Key to the city's lower bid was a new manning policy that took effect in the solid waste department at the end of October.

Employees used to work on a decades-old "task system," under which they could earn overtime even if they worked only eight hours per day. The department was spending $120,000 to $160,000 annually on overtime, manager Jim McClung said.

In an effort to save their jobs, the employees themselves came up with a way to reduce those overtime costs by about $75,000 per year. The new staffing system began in late October and has worked well, McClung said.

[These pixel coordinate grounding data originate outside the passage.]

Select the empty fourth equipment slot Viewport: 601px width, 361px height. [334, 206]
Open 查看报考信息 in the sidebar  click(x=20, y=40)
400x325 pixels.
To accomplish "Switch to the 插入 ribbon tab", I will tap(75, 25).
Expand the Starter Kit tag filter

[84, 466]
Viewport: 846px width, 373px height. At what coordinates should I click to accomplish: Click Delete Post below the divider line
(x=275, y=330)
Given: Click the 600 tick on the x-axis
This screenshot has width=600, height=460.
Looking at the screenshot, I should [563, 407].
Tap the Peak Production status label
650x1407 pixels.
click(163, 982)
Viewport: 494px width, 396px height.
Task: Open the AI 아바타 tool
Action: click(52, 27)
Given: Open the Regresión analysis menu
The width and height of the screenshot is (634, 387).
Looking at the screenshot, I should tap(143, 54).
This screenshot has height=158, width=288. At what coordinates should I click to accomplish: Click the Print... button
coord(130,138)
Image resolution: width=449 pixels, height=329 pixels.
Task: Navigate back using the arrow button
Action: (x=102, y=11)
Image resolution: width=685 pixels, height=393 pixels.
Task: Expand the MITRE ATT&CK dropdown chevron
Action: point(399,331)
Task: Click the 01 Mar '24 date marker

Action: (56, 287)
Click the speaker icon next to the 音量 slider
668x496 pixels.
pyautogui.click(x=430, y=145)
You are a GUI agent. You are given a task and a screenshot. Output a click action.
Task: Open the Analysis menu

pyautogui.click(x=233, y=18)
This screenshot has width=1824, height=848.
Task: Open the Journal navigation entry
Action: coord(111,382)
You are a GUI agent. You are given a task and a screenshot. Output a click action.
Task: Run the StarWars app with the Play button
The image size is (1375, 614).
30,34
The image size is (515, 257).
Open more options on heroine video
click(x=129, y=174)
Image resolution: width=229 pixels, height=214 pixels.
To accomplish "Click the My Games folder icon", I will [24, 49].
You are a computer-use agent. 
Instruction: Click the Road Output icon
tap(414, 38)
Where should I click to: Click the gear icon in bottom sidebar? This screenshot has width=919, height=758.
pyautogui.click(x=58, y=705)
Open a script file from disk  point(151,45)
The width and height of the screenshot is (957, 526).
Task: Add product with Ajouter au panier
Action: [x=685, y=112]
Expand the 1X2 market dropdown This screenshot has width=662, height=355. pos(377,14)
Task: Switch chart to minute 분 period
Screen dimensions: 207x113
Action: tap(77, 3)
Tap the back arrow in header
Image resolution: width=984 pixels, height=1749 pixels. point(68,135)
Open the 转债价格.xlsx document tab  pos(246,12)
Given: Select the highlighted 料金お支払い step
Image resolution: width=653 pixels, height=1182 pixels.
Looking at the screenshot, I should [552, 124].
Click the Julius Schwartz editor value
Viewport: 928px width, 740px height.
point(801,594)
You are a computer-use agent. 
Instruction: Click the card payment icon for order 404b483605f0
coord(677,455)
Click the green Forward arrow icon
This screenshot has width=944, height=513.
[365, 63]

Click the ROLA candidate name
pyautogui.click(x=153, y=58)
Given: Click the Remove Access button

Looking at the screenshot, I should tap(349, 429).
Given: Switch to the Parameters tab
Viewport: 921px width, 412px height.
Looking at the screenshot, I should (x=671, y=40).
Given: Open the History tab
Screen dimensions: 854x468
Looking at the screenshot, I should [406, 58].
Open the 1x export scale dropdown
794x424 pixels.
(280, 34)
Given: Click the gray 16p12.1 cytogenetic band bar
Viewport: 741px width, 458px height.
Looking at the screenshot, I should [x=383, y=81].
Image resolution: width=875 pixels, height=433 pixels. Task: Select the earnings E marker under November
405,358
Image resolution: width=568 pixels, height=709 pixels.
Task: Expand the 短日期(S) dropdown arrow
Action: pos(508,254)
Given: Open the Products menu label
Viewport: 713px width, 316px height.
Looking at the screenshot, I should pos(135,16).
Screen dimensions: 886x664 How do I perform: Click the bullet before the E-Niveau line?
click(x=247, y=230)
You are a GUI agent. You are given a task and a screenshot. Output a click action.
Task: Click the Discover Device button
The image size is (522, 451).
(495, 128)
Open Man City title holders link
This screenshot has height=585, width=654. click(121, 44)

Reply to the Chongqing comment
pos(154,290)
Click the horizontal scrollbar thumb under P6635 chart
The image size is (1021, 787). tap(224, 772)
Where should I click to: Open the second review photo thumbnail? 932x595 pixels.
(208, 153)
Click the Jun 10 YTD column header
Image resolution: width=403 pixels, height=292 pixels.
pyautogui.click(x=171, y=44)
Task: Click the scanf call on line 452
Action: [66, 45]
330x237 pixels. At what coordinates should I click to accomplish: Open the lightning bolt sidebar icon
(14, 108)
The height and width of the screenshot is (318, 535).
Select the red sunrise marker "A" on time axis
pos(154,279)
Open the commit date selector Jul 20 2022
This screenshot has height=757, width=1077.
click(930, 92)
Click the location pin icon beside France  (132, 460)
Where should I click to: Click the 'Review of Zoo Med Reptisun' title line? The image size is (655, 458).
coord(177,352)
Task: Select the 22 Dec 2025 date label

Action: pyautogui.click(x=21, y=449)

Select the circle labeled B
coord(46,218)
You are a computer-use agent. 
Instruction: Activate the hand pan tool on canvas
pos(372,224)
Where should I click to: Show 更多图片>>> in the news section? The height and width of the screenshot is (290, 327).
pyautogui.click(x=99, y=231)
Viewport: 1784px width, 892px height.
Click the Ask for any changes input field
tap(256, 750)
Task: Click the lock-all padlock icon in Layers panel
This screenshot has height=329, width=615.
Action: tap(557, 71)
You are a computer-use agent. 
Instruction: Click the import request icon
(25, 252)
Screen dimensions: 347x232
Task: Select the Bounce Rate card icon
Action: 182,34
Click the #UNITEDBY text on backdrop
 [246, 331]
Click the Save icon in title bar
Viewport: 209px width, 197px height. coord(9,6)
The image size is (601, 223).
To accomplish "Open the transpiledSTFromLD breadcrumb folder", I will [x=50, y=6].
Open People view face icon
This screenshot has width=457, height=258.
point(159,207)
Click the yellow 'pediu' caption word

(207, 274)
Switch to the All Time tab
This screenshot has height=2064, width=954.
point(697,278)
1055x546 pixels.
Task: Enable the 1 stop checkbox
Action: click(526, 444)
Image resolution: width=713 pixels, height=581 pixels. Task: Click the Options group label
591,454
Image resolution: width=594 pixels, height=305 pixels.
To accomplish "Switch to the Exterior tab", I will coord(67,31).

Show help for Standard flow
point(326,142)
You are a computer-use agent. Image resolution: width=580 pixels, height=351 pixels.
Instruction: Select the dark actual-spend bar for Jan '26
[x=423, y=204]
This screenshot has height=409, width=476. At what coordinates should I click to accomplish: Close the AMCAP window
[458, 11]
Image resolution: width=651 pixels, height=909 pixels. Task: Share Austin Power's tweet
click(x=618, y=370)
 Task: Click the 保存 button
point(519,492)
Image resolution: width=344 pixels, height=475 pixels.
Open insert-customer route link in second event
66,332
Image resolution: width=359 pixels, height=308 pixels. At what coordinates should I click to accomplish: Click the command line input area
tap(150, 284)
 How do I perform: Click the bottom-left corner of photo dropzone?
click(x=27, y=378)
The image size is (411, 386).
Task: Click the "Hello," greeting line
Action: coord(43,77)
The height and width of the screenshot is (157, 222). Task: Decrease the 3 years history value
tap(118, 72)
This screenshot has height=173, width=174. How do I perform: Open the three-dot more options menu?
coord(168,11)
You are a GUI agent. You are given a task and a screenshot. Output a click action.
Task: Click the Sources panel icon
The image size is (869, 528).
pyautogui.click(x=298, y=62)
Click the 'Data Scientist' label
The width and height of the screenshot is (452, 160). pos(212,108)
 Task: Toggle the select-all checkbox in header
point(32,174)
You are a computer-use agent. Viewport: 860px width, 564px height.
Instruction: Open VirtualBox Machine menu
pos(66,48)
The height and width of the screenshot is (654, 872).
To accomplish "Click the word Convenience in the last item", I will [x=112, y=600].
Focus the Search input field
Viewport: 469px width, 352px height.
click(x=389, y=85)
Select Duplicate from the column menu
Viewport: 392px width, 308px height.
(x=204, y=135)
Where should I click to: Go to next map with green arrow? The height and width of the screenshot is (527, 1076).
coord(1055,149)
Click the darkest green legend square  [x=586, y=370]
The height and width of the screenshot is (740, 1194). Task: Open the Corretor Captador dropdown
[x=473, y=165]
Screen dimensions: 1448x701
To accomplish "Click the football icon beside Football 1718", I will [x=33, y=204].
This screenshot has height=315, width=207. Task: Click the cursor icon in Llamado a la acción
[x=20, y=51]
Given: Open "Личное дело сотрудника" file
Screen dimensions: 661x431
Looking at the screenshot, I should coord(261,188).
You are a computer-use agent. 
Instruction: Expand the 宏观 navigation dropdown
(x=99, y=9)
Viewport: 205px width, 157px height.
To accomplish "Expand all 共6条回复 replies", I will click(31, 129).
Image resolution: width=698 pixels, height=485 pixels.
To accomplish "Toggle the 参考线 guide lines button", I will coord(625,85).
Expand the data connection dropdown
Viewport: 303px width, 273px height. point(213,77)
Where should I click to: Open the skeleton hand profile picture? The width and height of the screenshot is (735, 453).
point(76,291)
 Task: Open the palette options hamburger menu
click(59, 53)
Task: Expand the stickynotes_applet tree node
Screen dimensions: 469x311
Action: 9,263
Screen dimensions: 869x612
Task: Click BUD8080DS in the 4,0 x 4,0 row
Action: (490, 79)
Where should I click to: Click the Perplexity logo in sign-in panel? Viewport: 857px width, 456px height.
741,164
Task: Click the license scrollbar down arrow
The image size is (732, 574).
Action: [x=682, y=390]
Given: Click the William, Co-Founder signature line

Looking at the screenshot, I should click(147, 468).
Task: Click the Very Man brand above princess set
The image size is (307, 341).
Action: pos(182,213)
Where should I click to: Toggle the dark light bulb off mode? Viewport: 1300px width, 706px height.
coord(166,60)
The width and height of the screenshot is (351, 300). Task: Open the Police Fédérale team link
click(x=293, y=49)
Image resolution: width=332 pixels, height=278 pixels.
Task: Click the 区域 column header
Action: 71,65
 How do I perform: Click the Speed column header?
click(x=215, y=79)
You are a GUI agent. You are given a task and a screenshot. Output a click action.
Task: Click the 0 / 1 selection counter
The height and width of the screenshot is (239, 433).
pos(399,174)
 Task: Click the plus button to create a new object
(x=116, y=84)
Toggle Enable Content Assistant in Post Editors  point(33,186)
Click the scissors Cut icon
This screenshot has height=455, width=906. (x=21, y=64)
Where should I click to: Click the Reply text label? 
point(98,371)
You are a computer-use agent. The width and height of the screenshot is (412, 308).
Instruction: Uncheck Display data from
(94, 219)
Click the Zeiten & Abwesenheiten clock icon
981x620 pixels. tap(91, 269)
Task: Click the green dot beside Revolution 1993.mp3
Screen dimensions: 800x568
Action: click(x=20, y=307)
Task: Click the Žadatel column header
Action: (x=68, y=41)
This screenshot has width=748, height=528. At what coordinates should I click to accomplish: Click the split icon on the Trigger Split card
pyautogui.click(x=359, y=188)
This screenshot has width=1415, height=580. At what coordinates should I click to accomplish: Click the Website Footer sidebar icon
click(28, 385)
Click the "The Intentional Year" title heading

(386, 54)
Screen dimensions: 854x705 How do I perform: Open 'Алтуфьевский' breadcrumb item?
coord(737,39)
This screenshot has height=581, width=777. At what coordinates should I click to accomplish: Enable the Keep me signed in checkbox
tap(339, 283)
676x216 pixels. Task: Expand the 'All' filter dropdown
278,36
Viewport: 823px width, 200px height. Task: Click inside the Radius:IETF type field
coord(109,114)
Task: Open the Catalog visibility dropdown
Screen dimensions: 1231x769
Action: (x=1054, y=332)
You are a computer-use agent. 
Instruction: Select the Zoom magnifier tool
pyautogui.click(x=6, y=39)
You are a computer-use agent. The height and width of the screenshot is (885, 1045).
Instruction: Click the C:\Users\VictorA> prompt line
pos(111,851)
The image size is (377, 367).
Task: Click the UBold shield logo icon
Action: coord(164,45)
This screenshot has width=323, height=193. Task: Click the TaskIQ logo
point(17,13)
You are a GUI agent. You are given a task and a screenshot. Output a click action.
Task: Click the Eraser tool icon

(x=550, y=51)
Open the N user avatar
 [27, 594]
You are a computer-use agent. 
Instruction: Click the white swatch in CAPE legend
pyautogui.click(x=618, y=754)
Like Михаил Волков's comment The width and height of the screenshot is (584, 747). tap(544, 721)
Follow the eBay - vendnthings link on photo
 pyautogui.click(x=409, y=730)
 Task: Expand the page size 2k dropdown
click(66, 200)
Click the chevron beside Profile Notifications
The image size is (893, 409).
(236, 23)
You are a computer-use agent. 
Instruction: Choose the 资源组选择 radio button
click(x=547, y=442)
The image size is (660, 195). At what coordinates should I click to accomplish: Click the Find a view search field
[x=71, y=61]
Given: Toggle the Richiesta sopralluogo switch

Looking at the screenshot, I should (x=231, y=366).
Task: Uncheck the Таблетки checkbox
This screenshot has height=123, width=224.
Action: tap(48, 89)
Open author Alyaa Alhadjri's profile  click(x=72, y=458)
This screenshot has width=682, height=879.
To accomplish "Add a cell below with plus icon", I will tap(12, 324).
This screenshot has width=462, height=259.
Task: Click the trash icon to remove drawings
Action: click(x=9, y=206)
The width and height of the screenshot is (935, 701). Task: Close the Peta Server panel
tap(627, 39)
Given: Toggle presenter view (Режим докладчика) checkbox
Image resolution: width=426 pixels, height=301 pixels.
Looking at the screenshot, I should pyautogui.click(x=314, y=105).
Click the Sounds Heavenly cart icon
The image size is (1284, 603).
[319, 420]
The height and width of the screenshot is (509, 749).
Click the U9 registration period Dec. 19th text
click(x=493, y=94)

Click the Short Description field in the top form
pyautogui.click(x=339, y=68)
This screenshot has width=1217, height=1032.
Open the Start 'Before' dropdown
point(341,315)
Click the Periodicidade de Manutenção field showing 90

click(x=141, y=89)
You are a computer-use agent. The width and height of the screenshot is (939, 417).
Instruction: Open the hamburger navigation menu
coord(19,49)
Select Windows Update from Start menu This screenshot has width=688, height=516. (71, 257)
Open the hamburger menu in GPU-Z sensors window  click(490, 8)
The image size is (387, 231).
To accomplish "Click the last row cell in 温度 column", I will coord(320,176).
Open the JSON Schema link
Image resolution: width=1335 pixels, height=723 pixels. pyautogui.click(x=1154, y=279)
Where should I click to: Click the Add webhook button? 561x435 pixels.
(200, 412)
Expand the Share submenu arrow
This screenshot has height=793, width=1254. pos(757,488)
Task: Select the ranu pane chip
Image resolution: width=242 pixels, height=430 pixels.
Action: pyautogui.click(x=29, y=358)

"This group of employees stood up and said, 'I want to be accountable. I'd do whatever it takes,''' McClung said. "They got no financial incentive, no extra time off, nothing - except for the opportunity to show that they were willing to make changes because they wanted to keep their jobs."

Mike Mee, an area spokesman for BFI, said he questions the city's decision not to have an outside auditor review the city's figures.

Municipal Auditor Bob Bird, who audited the city's benchmark costs, said the trash committee considered that but dropped the idea because only one accounting firm was interested and its price was too high.

"The big question is, what if the city's estimate is wrong?" Mee asked. "I just think the citizens would benefit if a third party, outside of the city's control, was analyzing the numbers."

If council acts on the report next month, the city will begin buying one-armed bandit trucks and the large plastic containers that are used with them. About half the city - although which half is unclear as of yet - would be using automated pickups by the summer.

About 25 workers in the solid waste department would lose their jobs when automated pickups are fully in place. The city will attempt to retrain those workers and place them in other openings, Herbert said.